* _DIRECTIONS_: Omitting all images, output the entries that follow exactly as written.

[Records from a data source]
- - -
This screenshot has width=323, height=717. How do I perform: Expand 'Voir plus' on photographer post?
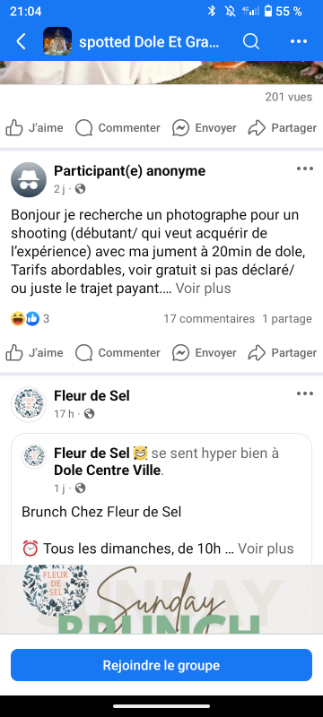[203, 289]
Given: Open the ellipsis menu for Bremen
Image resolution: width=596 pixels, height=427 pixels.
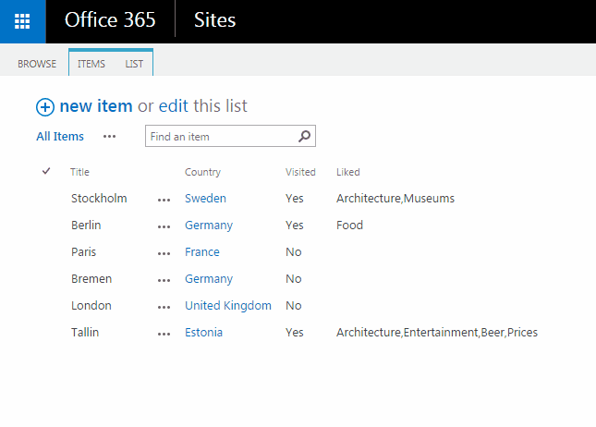Looking at the screenshot, I should pos(164,280).
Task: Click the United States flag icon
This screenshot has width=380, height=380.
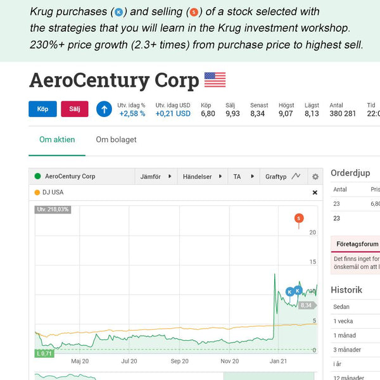Action: 215,80
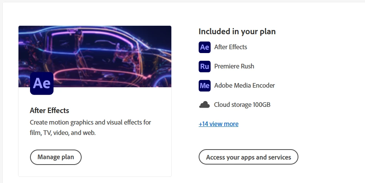Viewport: 365px width, 183px height.
Task: Open Access your apps and services
Action: point(248,157)
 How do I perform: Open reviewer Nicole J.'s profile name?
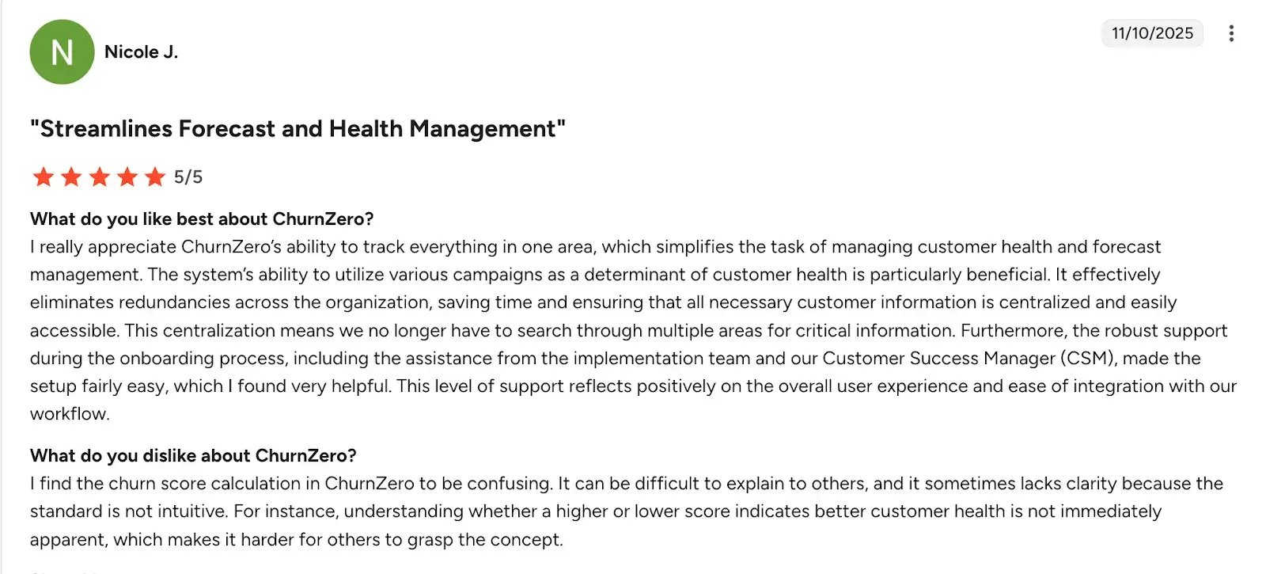coord(141,52)
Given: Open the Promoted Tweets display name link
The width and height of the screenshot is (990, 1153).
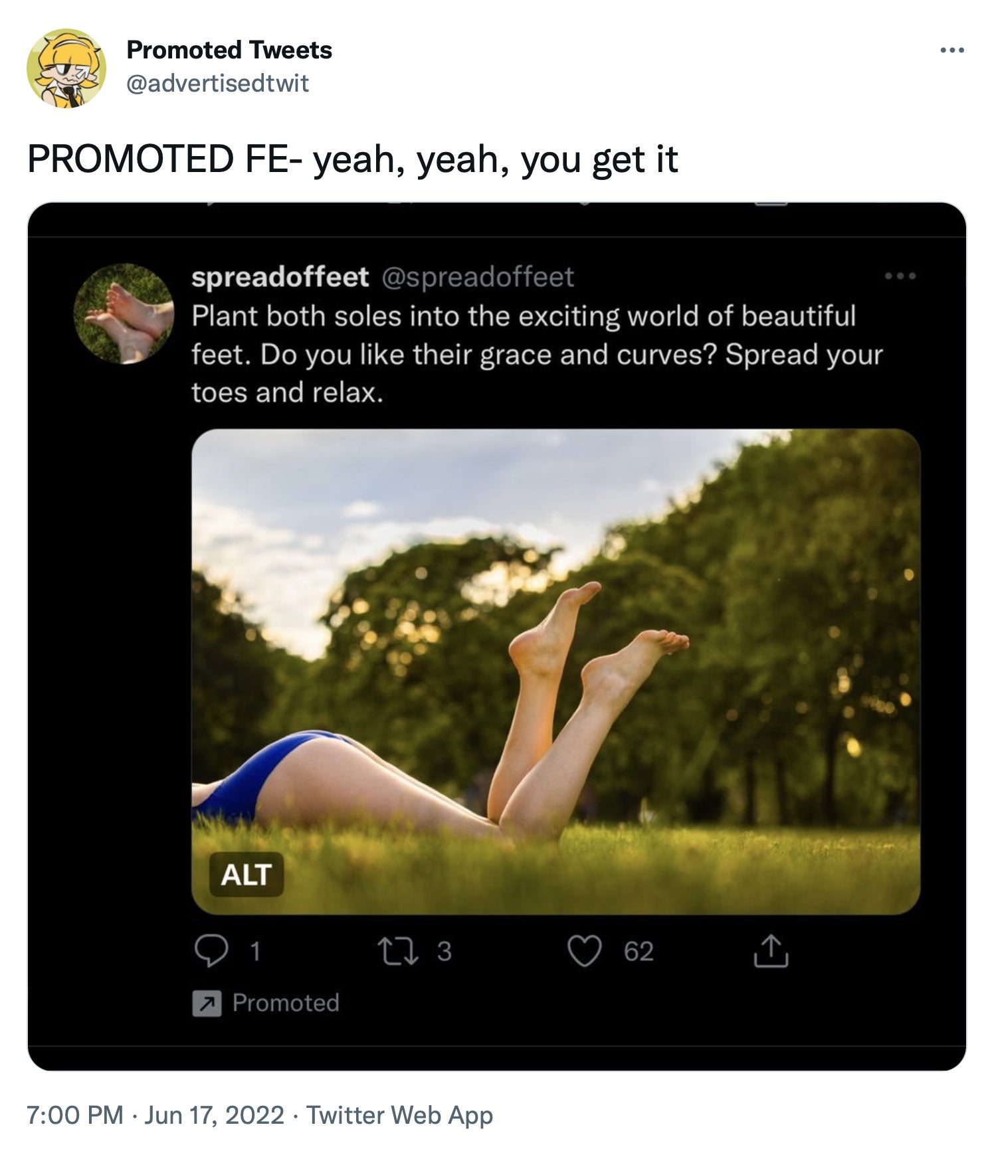Looking at the screenshot, I should (229, 50).
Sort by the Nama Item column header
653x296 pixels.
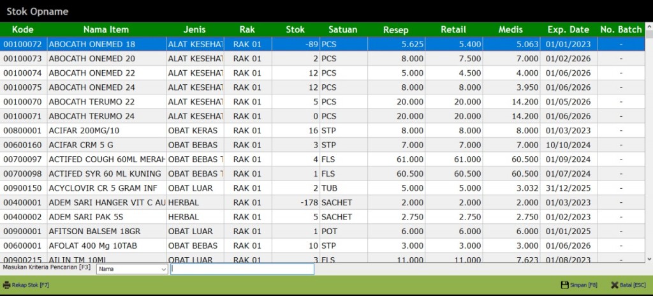pos(106,29)
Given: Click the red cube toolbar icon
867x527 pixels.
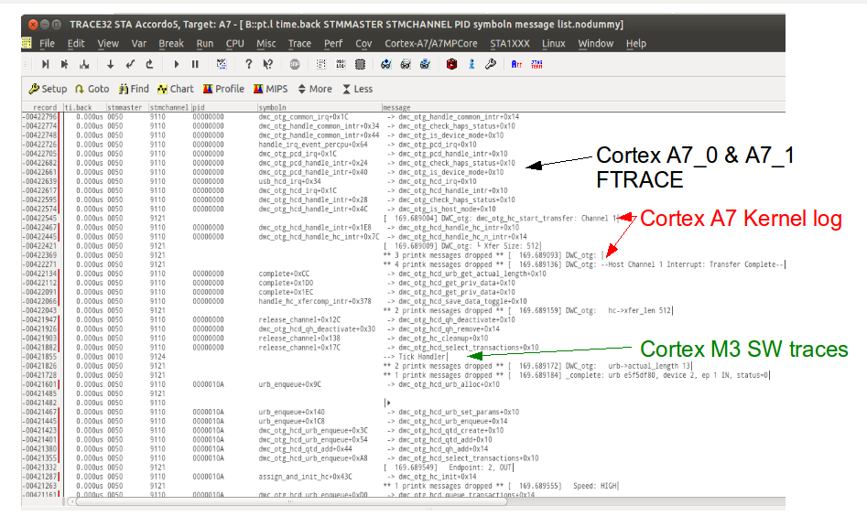Looking at the screenshot, I should click(x=450, y=64).
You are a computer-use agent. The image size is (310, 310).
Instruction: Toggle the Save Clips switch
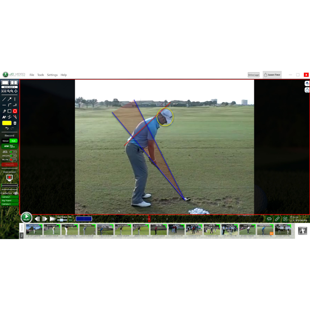[x=13, y=156]
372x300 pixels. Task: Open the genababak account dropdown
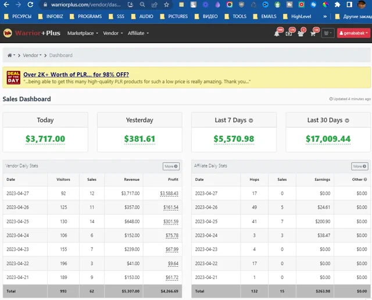tap(352, 33)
- - -
* _TASK ANSWER_:
This screenshot has width=323, height=717. How do I perform: Expand 'Voir plus' on photographer post?
[203, 289]
Given: Open the ellipsis menu for Bremen
Image resolution: width=596 pixels, height=427 pixels.
Looking at the screenshot, I should pos(164,280).
Task: Click the United States flag icon
This screenshot has width=380, height=380.
Action: 215,80
Viewport: 365px width, 183px height.
Task: Open Access your apps and services
Action: point(248,157)
 How do I perform: Open reviewer Nicole J.'s profile name?
coord(141,52)
Given: Open the Promoted Tweets display name link
The width and height of the screenshot is (990, 1153).
Looking at the screenshot, I should (229, 50).
Sort by the Nama Item column header
653x296 pixels.
pos(106,29)
Given: Click the red cube toolbar icon
867x527 pixels.
Looking at the screenshot, I should click(x=450, y=64).
You are a computer-use agent. The image size is (310, 310).
Instruction: Toggle the Save Clips switch
[x=13, y=156]
372x300 pixels. Task: Open the genababak account dropdown
tap(352, 33)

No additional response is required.